Hello, I caught this forum and thought I could get some possible help regarding my situation with my wife. We have been married almost 2 years, and almost 3 months ago, after my birthday, we had a small spat that she literally took off with to finish things. I'm not sure what happened, but it seemed like in an instant she just turned off. She stopped giving me affection. When I'd hug her she'd just stand there, limp, arms limp by her side, when I'd kiss her she'd turn her head away. Sleeping at night was bad, she'd never hold me back when I held her. This went on for a few weeks then she came up and said she was moving out for a "trial" separation.
Well, fast forward to now, and I am almost 100% certain she is seeing another man. I have tried everything to win her back, going to counseling myself, talking with my family about issues we had about my family. Practically everything I did wrong I have made right. Now in turn though, she still calls and tells me she loves me, even tonight I just called to ask flat out, do you love me? Yes, was her reply. However when I hung up the phone and I told her I love you, she just said "bye". This has been going on for some time now, (her lack of saying i love you back or anything). I have called her balling, crying my eyes out and there was a time when she loved that part of me, that I could be so emotional. Now instead, she tells me she wants off the phone and not to listen to my whiny ass. I don't know what to think.

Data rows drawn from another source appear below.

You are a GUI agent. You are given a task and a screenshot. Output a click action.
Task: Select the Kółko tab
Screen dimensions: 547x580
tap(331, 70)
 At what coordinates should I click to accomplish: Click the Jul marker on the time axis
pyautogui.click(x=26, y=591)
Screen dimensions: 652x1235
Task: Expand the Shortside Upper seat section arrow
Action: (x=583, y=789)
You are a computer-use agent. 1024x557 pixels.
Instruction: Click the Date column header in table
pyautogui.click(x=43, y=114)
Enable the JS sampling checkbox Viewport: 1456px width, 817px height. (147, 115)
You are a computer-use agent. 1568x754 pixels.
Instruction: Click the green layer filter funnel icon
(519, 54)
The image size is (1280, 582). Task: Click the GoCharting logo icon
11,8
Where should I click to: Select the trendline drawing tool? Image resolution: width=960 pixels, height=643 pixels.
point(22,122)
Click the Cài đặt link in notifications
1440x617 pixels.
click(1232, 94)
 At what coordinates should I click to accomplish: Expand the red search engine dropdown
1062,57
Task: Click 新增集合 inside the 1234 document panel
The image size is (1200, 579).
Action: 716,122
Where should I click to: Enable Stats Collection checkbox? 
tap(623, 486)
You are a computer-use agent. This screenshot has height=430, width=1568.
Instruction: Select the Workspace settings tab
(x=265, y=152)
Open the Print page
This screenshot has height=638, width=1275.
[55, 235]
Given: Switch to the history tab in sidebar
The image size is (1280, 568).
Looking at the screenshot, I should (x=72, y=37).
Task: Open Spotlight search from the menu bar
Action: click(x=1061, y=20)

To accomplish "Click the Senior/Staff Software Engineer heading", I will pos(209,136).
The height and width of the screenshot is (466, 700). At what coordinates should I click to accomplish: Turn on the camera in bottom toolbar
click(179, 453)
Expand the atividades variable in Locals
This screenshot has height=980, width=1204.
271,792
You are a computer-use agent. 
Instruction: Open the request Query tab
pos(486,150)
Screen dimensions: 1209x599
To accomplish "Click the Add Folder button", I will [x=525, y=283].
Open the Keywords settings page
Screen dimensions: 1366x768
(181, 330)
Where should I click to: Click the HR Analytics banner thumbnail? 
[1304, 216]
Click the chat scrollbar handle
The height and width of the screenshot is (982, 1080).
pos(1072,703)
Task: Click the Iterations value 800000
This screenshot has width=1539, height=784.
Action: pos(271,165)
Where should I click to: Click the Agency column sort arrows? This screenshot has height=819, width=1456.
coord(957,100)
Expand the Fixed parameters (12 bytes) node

She hasn't called to inquire about reconcilling our differences, and when I ask if she wants a divorce, all she says is "I don't know".
She has gotten her own place, and insists that I stay away from her. There's a new man she's been calling over and over, and when I do call her, he'll be there with her at all hours of the night, day, morning, you name it, he's there, even going to family functions. At this point, most all of you are probably thinking yeah, it's over with, move on. But this hasn't been just "ok, I'll move on". I get the feeling every now and then by talking with her that things may turn around. That she may come back and apologize and want to make things right again. Despite our differences, I know I love her, and I could forgive her for everything if she just came back. The reason I feel this way? A couple days ago, she called me in the evening, after I avoided calling her or msging her for 2 days straight. She called to ask how I was doing, how my dogs were doing, then sat there in silence. She didn't say anything, I didn't say anything. I eventually tried talking about what I was doing at the house to finish the renovations she and I had started. She just sat there, still in silence. I asked if she was ok, and she said "no, I'm not ok". I know it's for financial reasons that she's having problems, but she's not asking for money. I couldn't help but to feel as though she was reaching out to me in her silence (literally 3 - 4 minutes at a time of dead silence). I ket the feeling she wants to say "I'm so sorry, lets get back together". But then her ego gets in the way, and yes, she is a very VERY arrogant person. She's 22, I'm 31, and she does have some maturing to do.
So, at this point, I have to ask, what could I say or do to get her to change her mind? I know she's on the verge of getting evicted from her house, and is late on all her bills. I try to avoid calling her for as long as possible, but still the pain is so intense, and I get so incredibly lonely at home (even with the dogs). I have very VERY few friends, as our marriage basically lost them all. Can anybody lend some very strong advice on what to do to win her back? I've tried cards, gifts, tears (yes, genuine), and even trying to leave her alone to get her to call me instead... does that even work?